Da erscheint es einfacher, die Menschen direkt an der Grenze abzuweisen, wie es Dobrindt verlangt. Doch das dürfte auch rechtlich schwierig sein. Zwar legt der Paragraf 18 des Asylgesetzes auf den ersten Blick sehr klar fest, dass einem Ausländer die Einreise zu verweigern ist, wenn "er aus einem sicheren Drittstaat einreist" oder zweitens "Anhaltspunkte dafür vorliegen, dass ein anderer Staat" aufgrund von EU-Recht "für die Durchführung des Asylverfahrens zuständig ist". Allerdings setzt das Gesetz noch im gleichen Satz voraus, dass "ein Auf- oder Wiederaufnahmeverfahren eingeleitet wird".

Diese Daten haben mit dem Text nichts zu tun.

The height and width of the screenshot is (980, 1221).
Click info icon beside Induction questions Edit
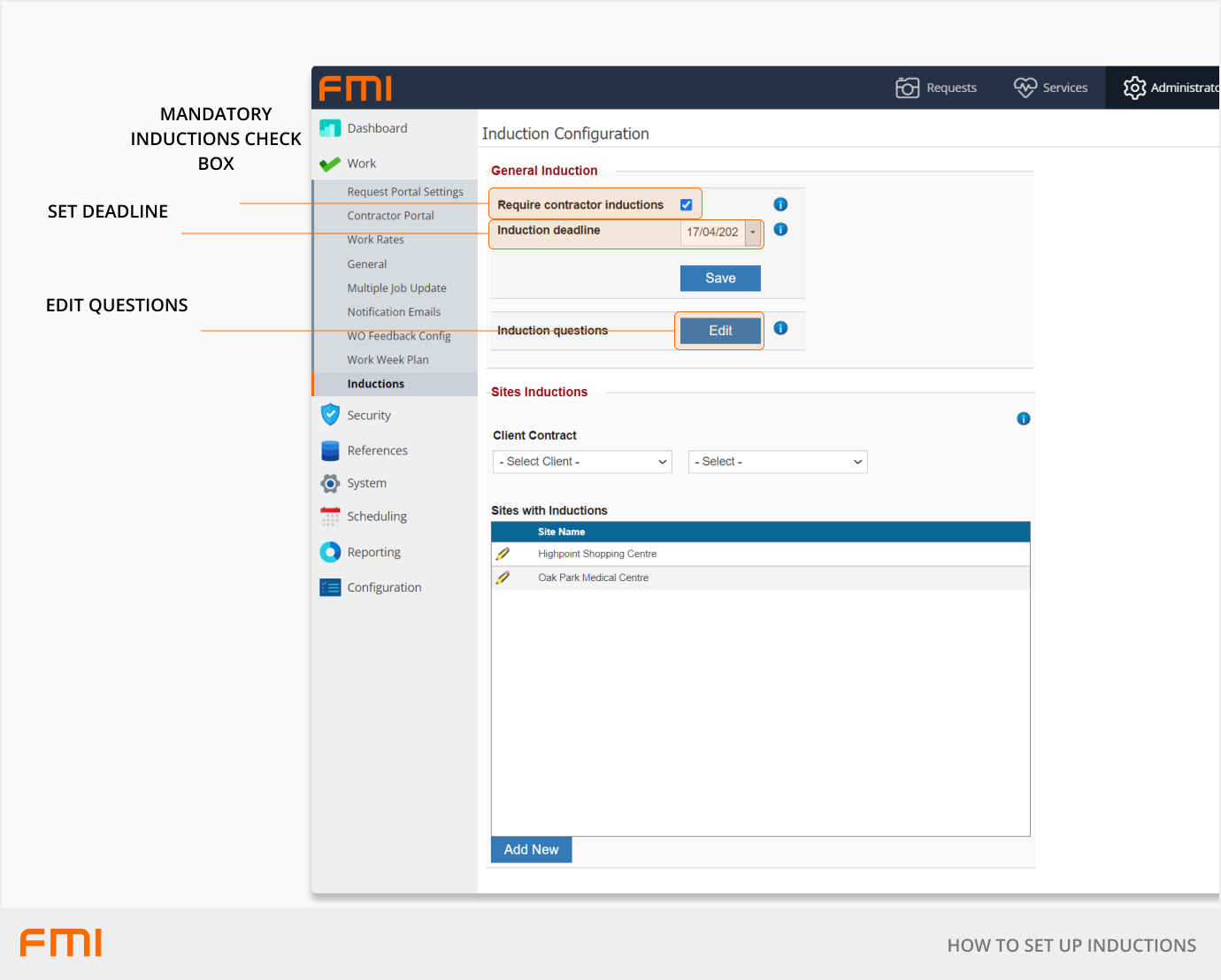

Und hier wird es kompliziert: "Ein Asylsuchender kann an der Grenze nicht so ohne Weiteres zurückgewiesen werden", sagt die Völkerrechtlerin Anuscheh Farahat von Goethe-Universität Frankfurt. Denn wie dieses Verfahren auszusehen hat, legt eben nicht der deutsche Gesetzgeber fest, sondern - übrigens vom Grundgesetz so gebilligt - die Dublin-III-Verordnung der EU. Laut dieser muss vor einer Zurückschiebung erst festgestellt werden, welcher EU-Staat für das Asylverfahren zuständig ist - und nur dorthin kann der Asylsuchende überstellt werden.

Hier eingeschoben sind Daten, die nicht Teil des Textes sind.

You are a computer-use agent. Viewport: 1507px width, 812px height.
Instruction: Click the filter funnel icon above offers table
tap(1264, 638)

Wenn also Bundespolizisten an Bayerns Südgrenze beim Blick in die Eurodac-Datei bemerken, dass ein Asylsuchender bereits in Italien registriert war, kann er - nach einem ordentlichen Verfahren - zwar nach Italien zurückgeschickt werden, aber eben nicht ins Transitland Österreich. Klappt eine Überstellung in den eigentlich zuständigen EU-Staat aber, aus welchen Gründen auch immer, nicht innerhalb von sechs Monaten, bleibt das Asylverfahren an Deutschland hängen.

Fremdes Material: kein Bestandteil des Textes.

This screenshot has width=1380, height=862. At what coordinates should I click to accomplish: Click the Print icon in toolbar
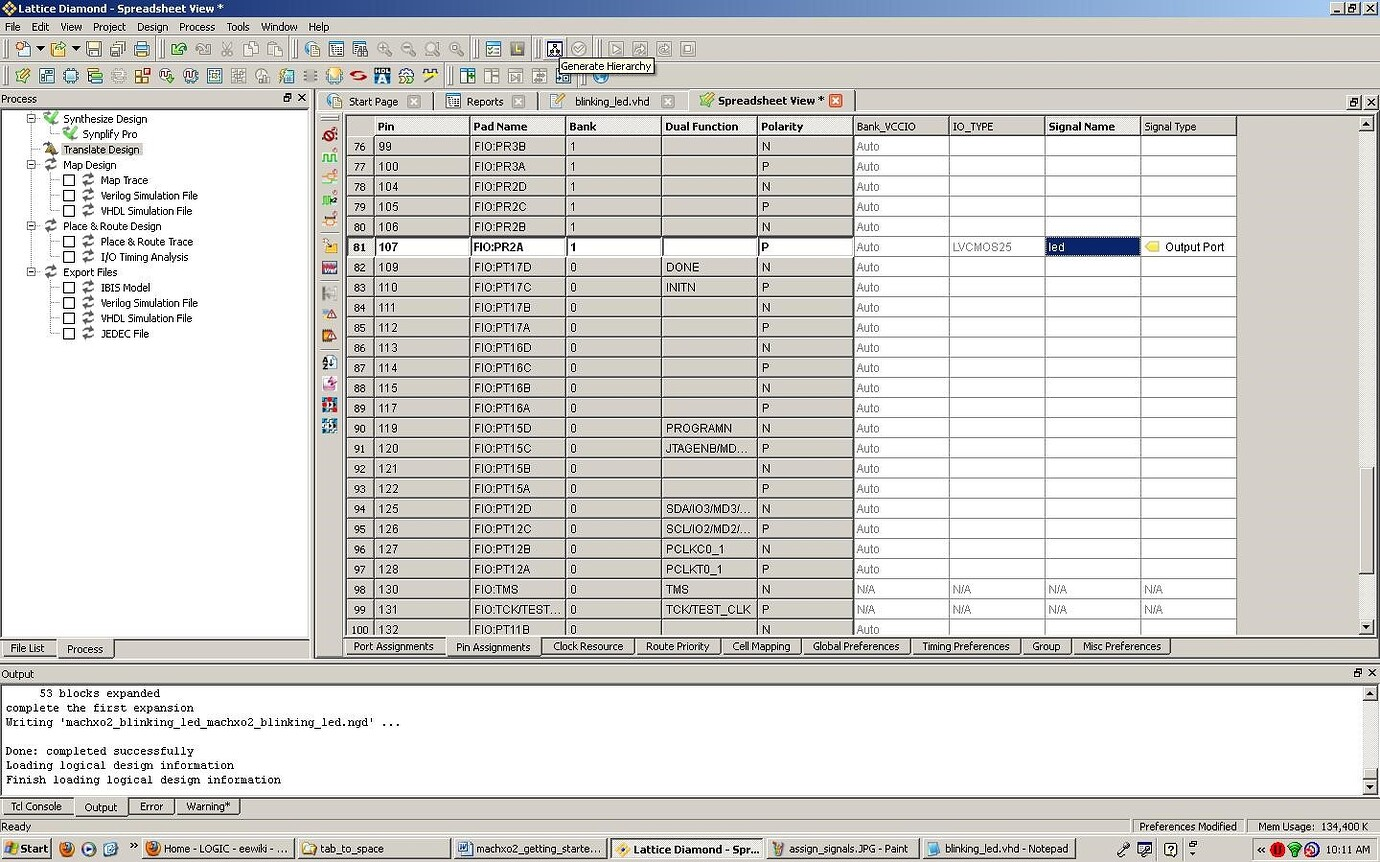tap(141, 48)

Die Dublin-Regeln sollen vermeiden, dass Flüchtlinge in eine Art europäische Umlaufbahn geschickt werden, auf der jeder Staat die Zuständigkeit auf den nächsten abschiebt. Die Bundesregierung hat auf Anfrage von Parlamentariern dennoch wiederholt betont, dass sie Zurückweisungen an der Grenze grundsätzlich für möglich hält. Völkerrechtler halten die Dublin-Regeln auch für höchst kompliziert, aber auf ein neues System können sich die EU-Staaten nicht einigen.

Für Regierungen könnte daher "die Versuchung groß sein, die Dublin-Regeln zu umgehen", vermutet Farahat. Schließlich kann es erst einmal dauern, bis der Europäische Gerichtshof einschreitet. In einigen Entscheidungen haben die Luxemburger Richter jedoch bereits klargemacht, dass sie die Dublin-Regeln sehr ernst nehmen. Zuletzt Ende Mai entschieden sie, dass ein EU-Staat erst dann einen Überstellungsbescheid ausstellen darf, wenn der Aufnahmestaat zugestimmt hat. In diesem Fall wollte Frankreich vorschnell einen Iraker loswerden - nach Deutschland.